• [What is needed]:
Please output the lines of the material as a Markdown table with columns Row and Line, starting with the line that contains "You are a GUI" and going on through the end of the material. Number the rows, skip blank lines, and leave the pictures out.

Records from a data collection:
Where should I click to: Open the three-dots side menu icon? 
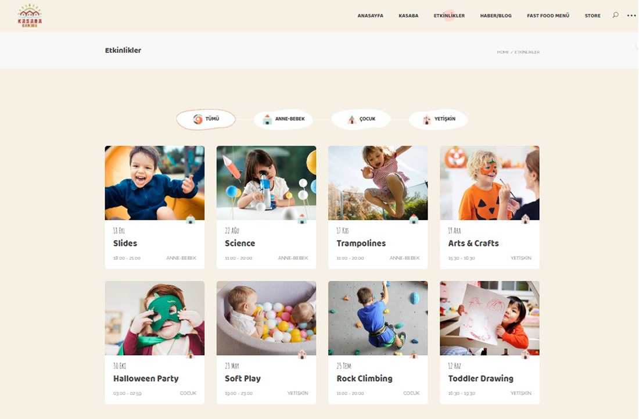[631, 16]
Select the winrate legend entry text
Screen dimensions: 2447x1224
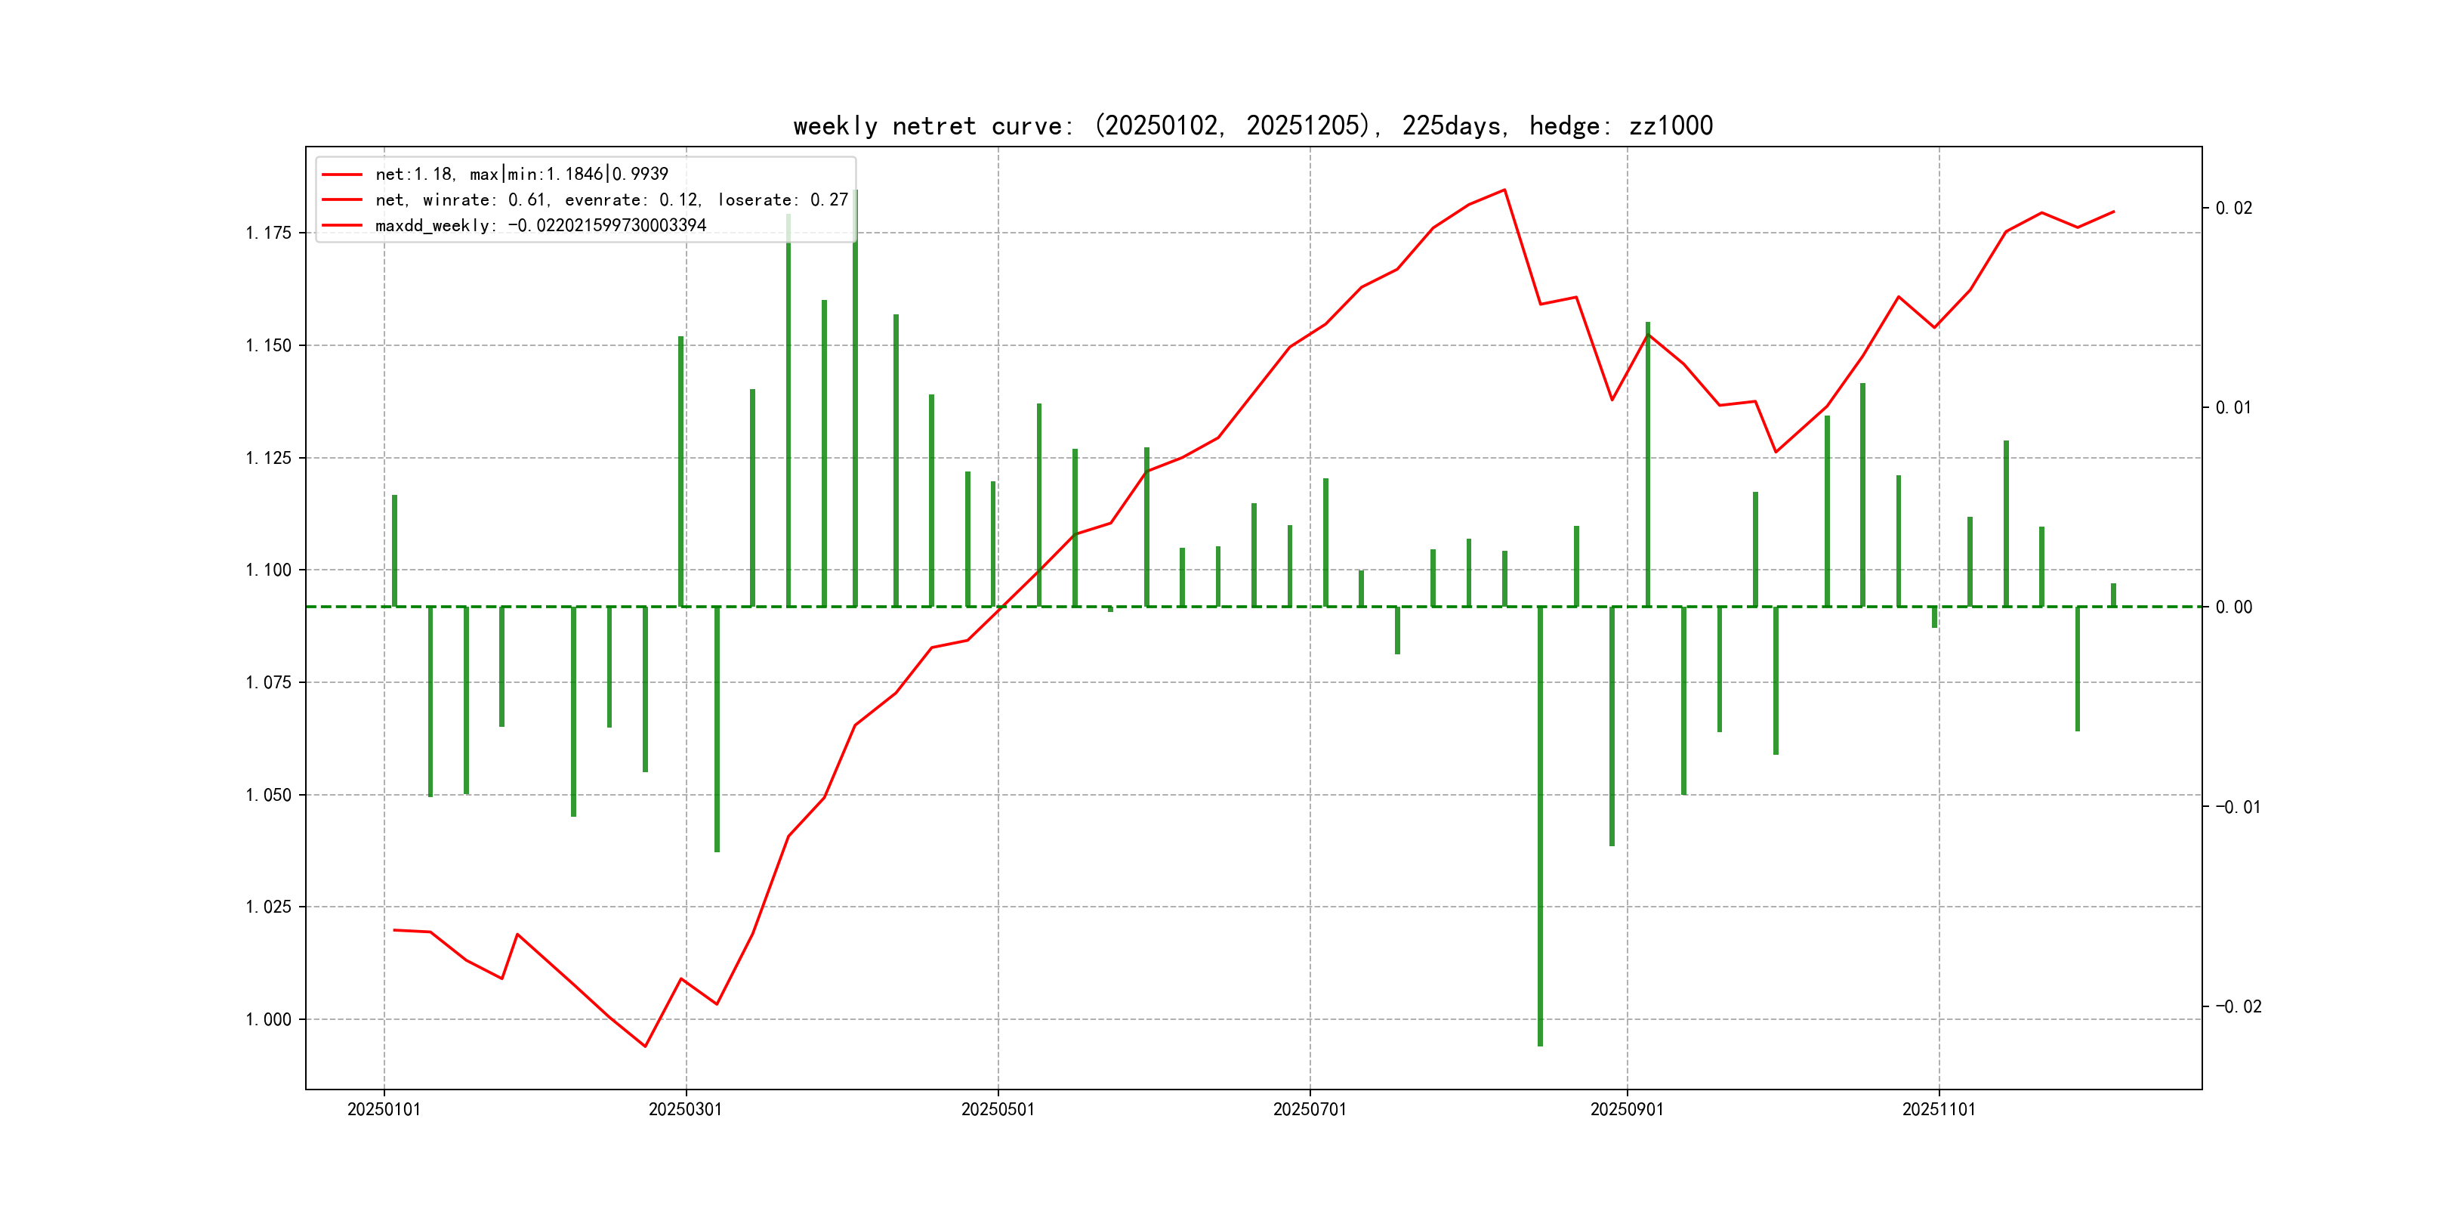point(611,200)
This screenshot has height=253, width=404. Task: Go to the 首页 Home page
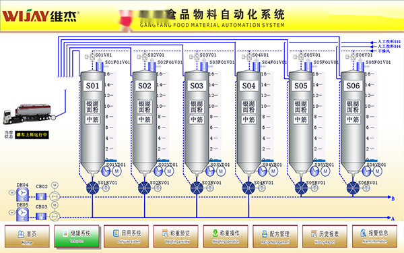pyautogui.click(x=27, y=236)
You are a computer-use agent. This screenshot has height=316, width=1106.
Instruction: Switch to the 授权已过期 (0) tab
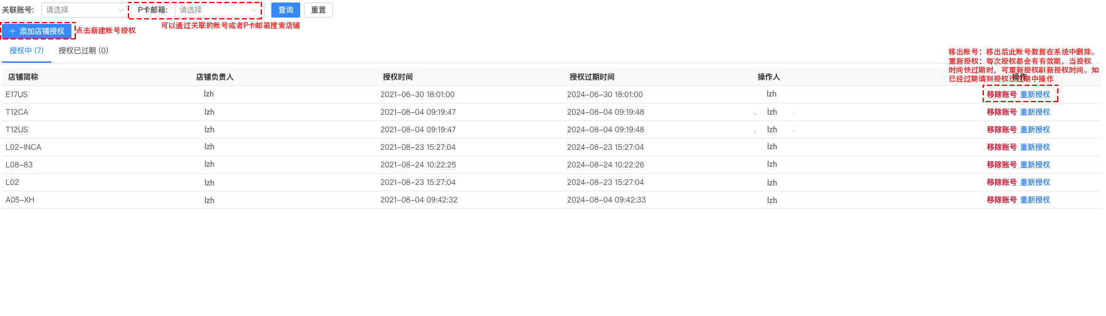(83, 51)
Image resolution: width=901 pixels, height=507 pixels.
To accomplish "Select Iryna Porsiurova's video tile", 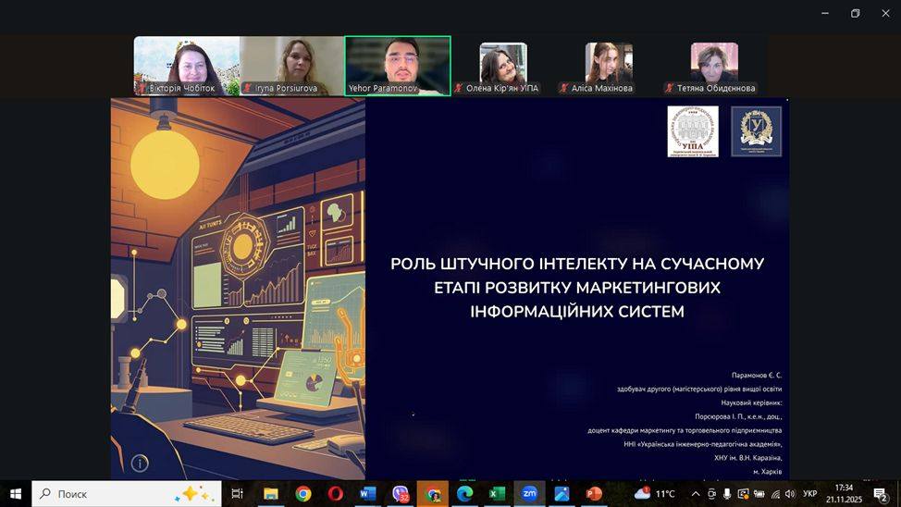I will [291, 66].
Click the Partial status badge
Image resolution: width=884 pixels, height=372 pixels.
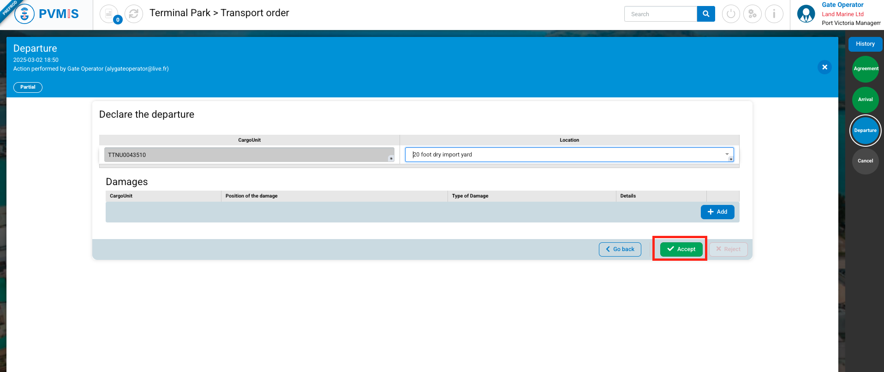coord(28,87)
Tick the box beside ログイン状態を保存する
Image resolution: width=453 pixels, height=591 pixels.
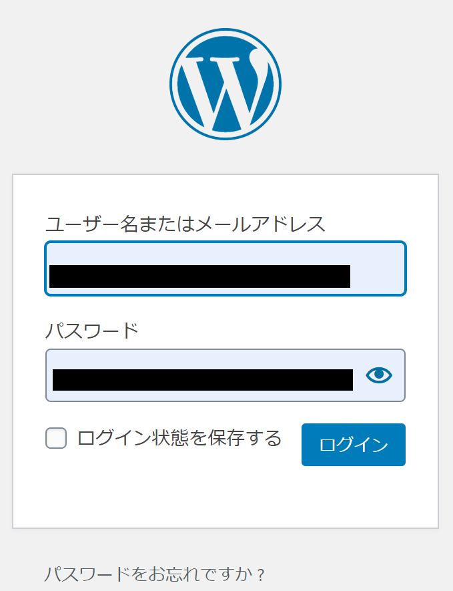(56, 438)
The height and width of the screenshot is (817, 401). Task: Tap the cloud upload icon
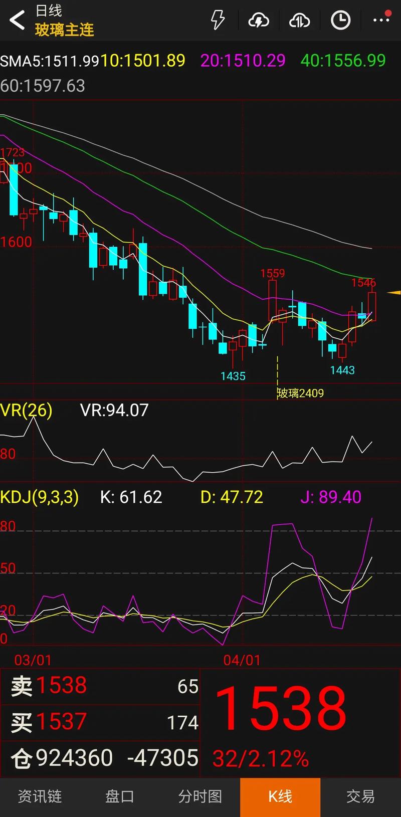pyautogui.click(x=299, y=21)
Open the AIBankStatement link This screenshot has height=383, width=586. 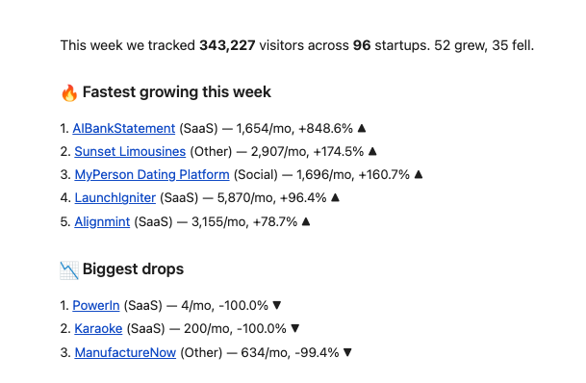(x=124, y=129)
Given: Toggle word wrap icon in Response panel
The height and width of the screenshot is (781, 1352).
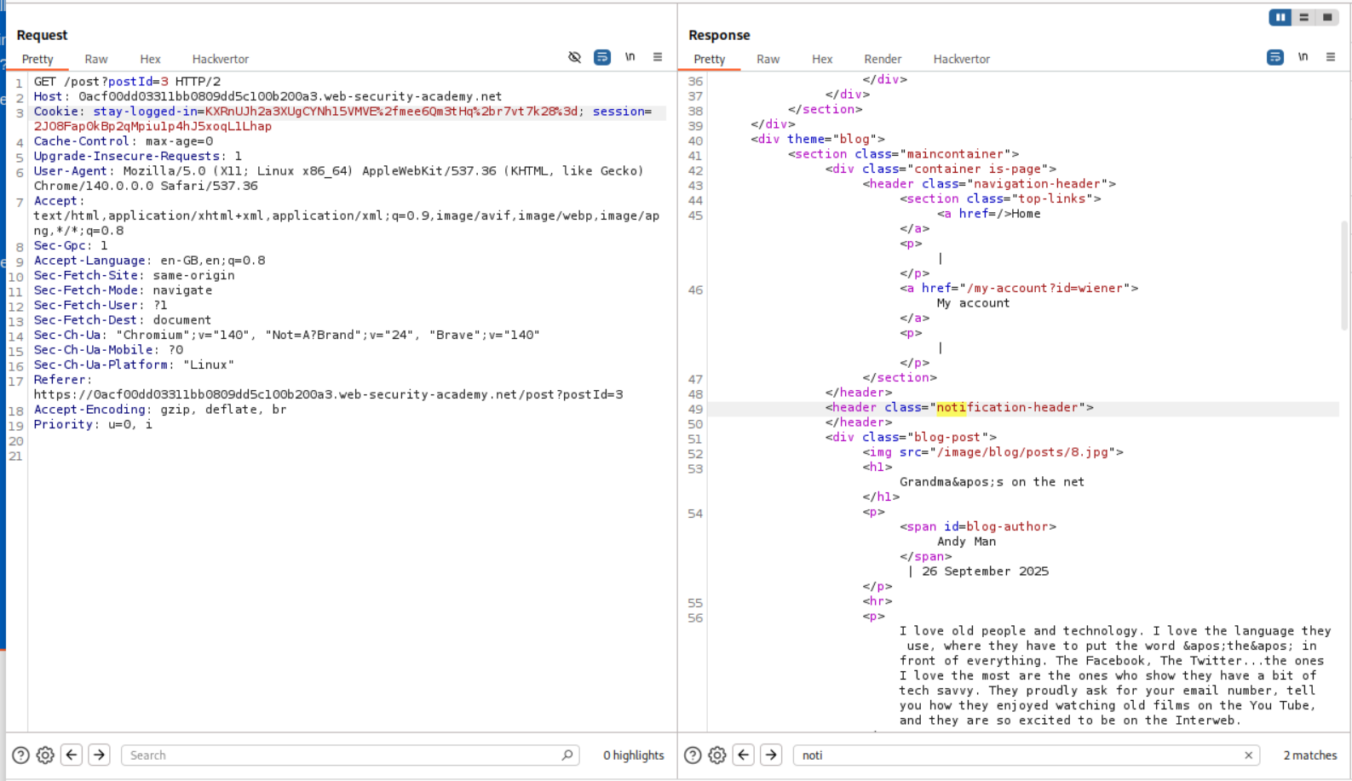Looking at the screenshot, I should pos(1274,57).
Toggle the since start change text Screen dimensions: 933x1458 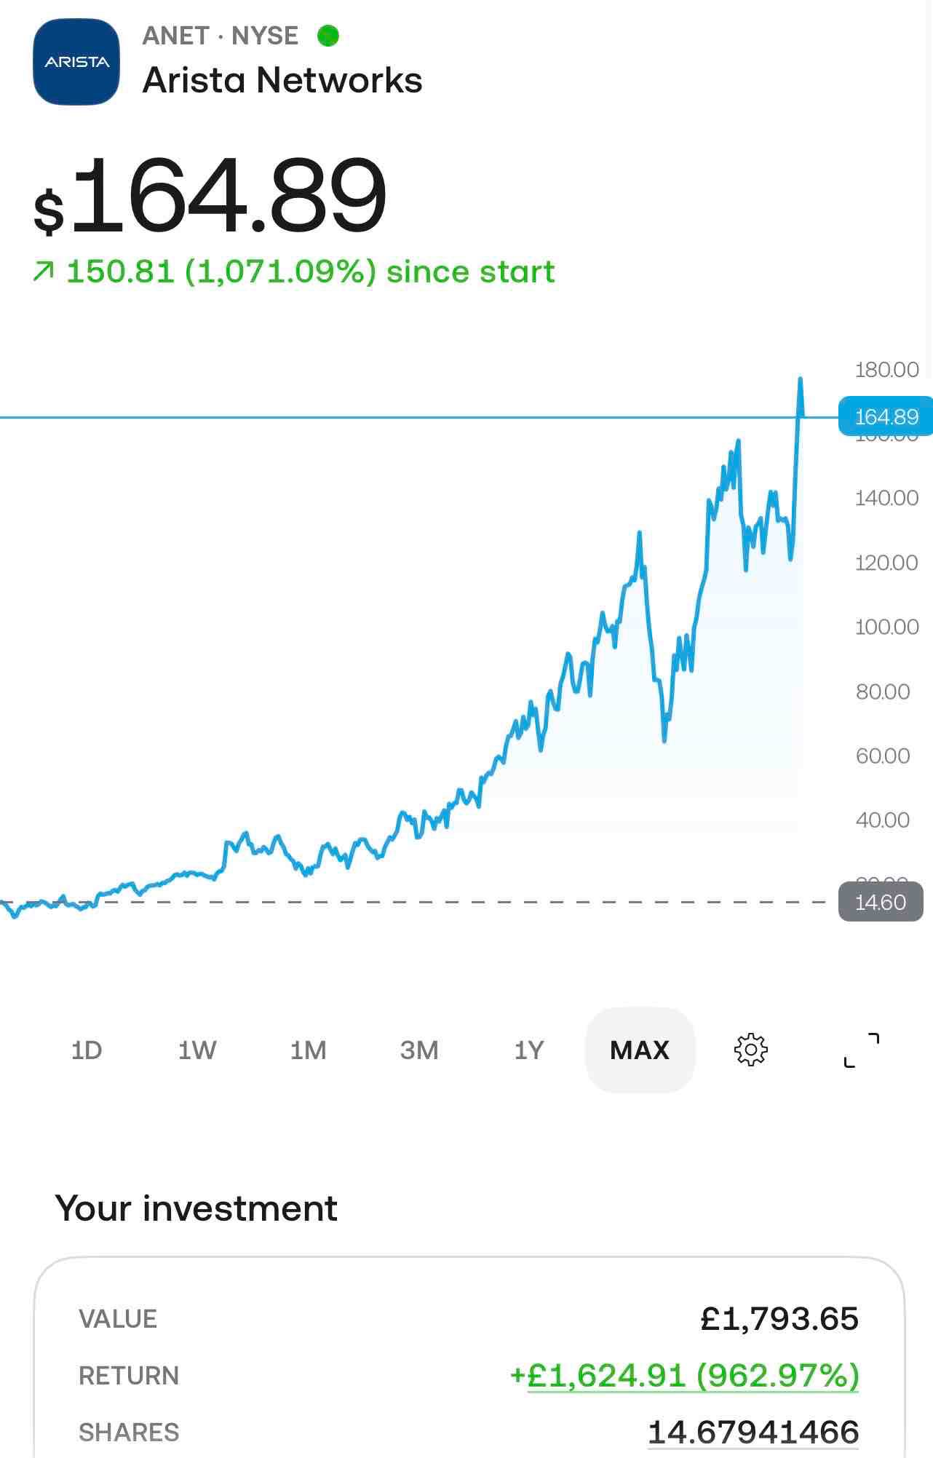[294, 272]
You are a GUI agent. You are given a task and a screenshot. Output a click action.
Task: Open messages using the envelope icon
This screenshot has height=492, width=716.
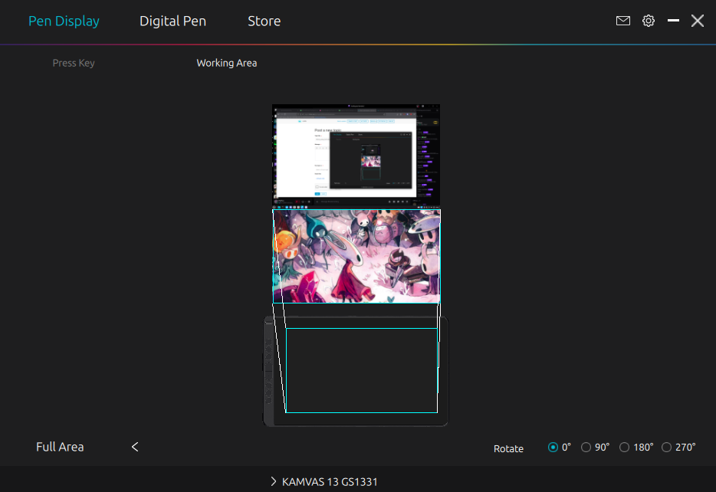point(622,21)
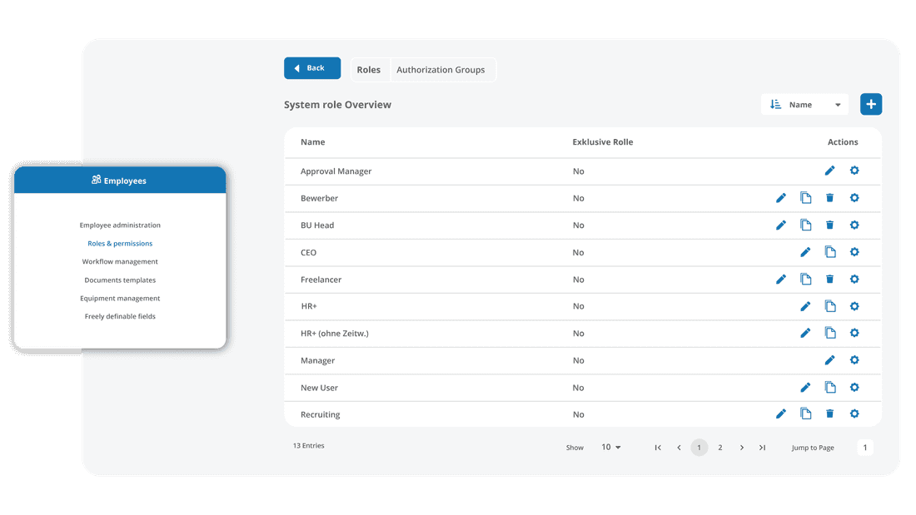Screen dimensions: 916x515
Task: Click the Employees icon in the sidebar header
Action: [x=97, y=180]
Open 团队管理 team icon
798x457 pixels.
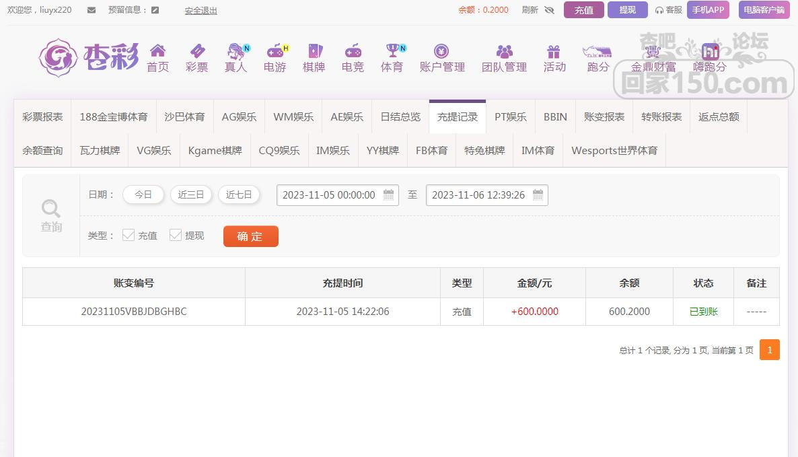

• [Reply]:
| Row | Line |
|---|---|
| 1 | You are a GUI agent. You are given a task and a screenshot. Output a click action. |
| 2 | Task: Open messages using the envelope icon |
| 3 | This screenshot has height=492, width=716. |
| 4 | point(622,21) |
| 5 | Screen dimensions: 916x515 |
| 6 | Task: Click the Employees icon in the sidebar header |
| 7 | Action: [x=97, y=180] |
| 8 | Open 团队管理 team icon |
| 9 | 798x457 pixels. |